Più della metà del territorio polacco finì sotto il dominio
sovietico, e con essa 250.000 soldati e ufficiali dell'esercito polacco, "prigionieri
- scrive Zaslavsky - di una guerra non dichiarata". Le condizioni di
questi prigionieri era pessima, e gli stessi vertici militari russi dislocati
in Polonia chiedevano informazioni a Mosca su come organizzare la prigionia,
dal momento che mancava addirittura il cibo per sfamarli. Il Politburo organizzò
quindi una commissione speciale affidata alla direzione dei famigerati Berija
e Zdanov. Soprattutto il primo seppe mettersi in luce presso Stalin per la
sua cinica efficienza nel trattare la "materia umana" dei prigionieri.

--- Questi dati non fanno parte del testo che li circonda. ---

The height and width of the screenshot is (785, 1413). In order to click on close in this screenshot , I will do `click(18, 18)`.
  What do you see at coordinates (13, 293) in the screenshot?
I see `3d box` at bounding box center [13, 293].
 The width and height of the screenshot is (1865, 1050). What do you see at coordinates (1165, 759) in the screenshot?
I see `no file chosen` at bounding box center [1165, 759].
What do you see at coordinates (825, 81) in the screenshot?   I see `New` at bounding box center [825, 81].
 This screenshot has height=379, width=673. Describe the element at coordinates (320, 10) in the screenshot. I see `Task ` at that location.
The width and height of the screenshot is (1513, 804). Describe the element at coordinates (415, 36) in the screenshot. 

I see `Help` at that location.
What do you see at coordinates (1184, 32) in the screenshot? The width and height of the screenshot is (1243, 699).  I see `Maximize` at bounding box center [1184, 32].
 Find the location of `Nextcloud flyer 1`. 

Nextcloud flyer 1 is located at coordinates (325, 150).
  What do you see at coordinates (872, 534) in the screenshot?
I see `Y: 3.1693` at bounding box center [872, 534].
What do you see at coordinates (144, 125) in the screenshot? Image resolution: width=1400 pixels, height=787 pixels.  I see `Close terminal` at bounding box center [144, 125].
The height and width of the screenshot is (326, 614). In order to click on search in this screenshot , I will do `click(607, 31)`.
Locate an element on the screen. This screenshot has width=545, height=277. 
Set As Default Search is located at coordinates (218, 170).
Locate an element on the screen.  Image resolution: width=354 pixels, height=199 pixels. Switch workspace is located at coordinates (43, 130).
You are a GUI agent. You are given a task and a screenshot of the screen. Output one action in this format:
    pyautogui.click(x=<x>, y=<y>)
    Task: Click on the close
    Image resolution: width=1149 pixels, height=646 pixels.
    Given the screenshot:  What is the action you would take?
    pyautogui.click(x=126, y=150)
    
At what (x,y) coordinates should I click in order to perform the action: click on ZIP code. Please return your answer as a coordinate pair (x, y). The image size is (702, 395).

Si può dire che da questo compito Berija spiccò il salto che
lo portò a diventare uno dei fidati bracci destri di Stalin. Come primo
passo la commissione decise di liberare i prigionieri ucraini e bielorussi,
e di trattenerne 25.000 per la costruzione della strada Novgorod-Volynski-Leopoli.
Come tradizione del regime sovietico, i prigionieri diventavano così
moderni schiavi da utilizzare in importanti edificazioni. Gli ufficiali polacchi
vennero così smistati nei campi presso Kozelsk, Starobelsk e Ostaskov.
La direzione di questi campi venne affidata alla Nkvd. La polizia politica
sovietica cercò immediatamente di infiltrare spie e osservatori tra
gli ufficiali prigionieri. In una direttiva dell'8 ottobre 1939, un documento
segretissimo a firma di Berija sulla sorveglianza operativa dei prigionieri
di guerra nei campi della Nkvd, il comunista georgiano auspicava la realizzazione
di "una rete spionistico-informativa per individuare tra i prigionieri
di guerra formazioni controrivoluzionarie".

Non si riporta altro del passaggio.